On the other hand. (There's always another hand, isn't there?) Remember how I just got married? And remember how, before that, I told you guys I wasn't really going to talk about my husband on this blog of mine? Well, both are true, but the latter isn't really going to be a problem, at least not for the next three weeks. Because after our first three weeks as married people, I actually got to come back to the ship all by myself. The Husband is taking part in a training course in some country that is Not Remotely Benin, and I'm here in a country that is Most Definitely Benin, rattling around our enormous (at least to me) cabin all by my lonesome.
And it's strange. For all the familiar faces and dearly loved friends whom I'm reconnecting with and eating meals with and sharing stories of the past five months with, it feels wrong to be here without him. There were so few days last year that didn't see us hanging out for hours on end, and, truth be told, I'm a little lost without him. I'm not used to not talking to him, but both nights since I've been here, I missed his phone calls because I was upstairs in the cafe, writing him emails that he hasn't read yet because he hasn't found a place to get on the internet. I laid awake in our bed last night, already instinctively leaving half the mattress free, and in the dark, wakeful hours until about three in the morning, I lost track of the number of times I slid my foot over to his side, just to make sure he really wasn't there.

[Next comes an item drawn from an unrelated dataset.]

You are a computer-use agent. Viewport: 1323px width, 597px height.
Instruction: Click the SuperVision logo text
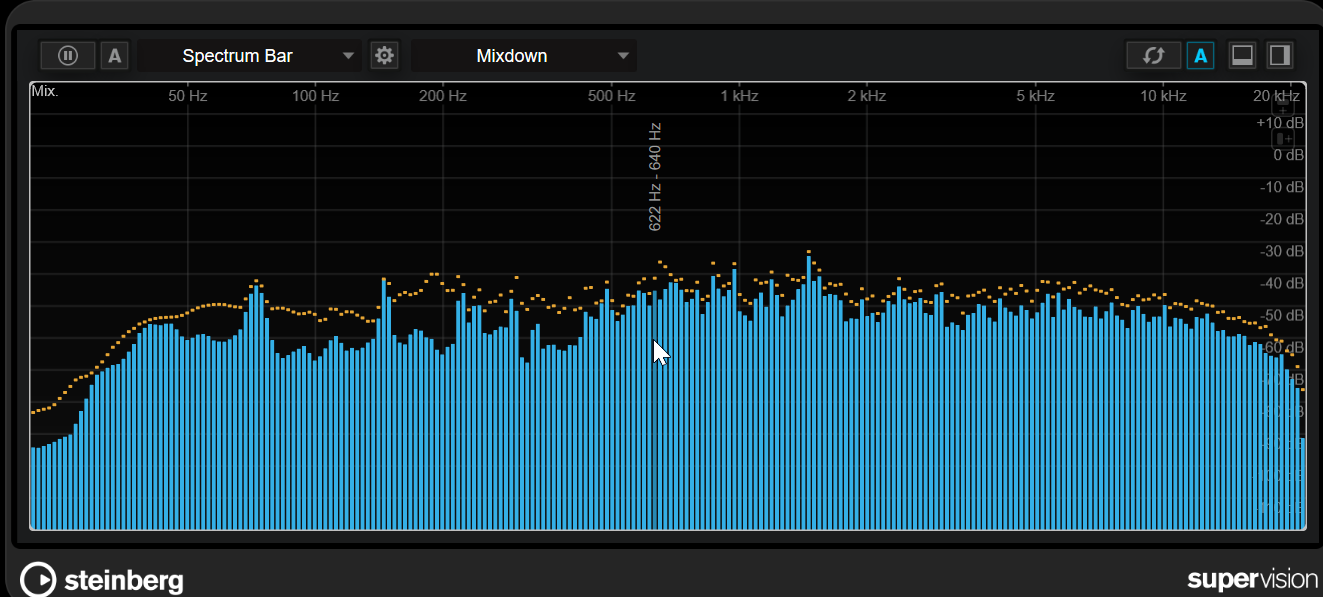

In the grand scheme of things, three weeks isn't a long time. We just got through more than three months on separate continents, and I'm starting work tomorrow, so things promise to be busy. But that doesn't change the fact that I've barricaded myself in my cabin; armed with movies, a tea kettle and a wireless internet connection, I'm not coming out until I get to talk to him on the phone.
Now, who wants to bring me dinner? It's African night, and I have a powerful craving for plantains.





He'll be by your side soon enough, hang in there and enjoy those plantains and the new faces of those you'll be helping!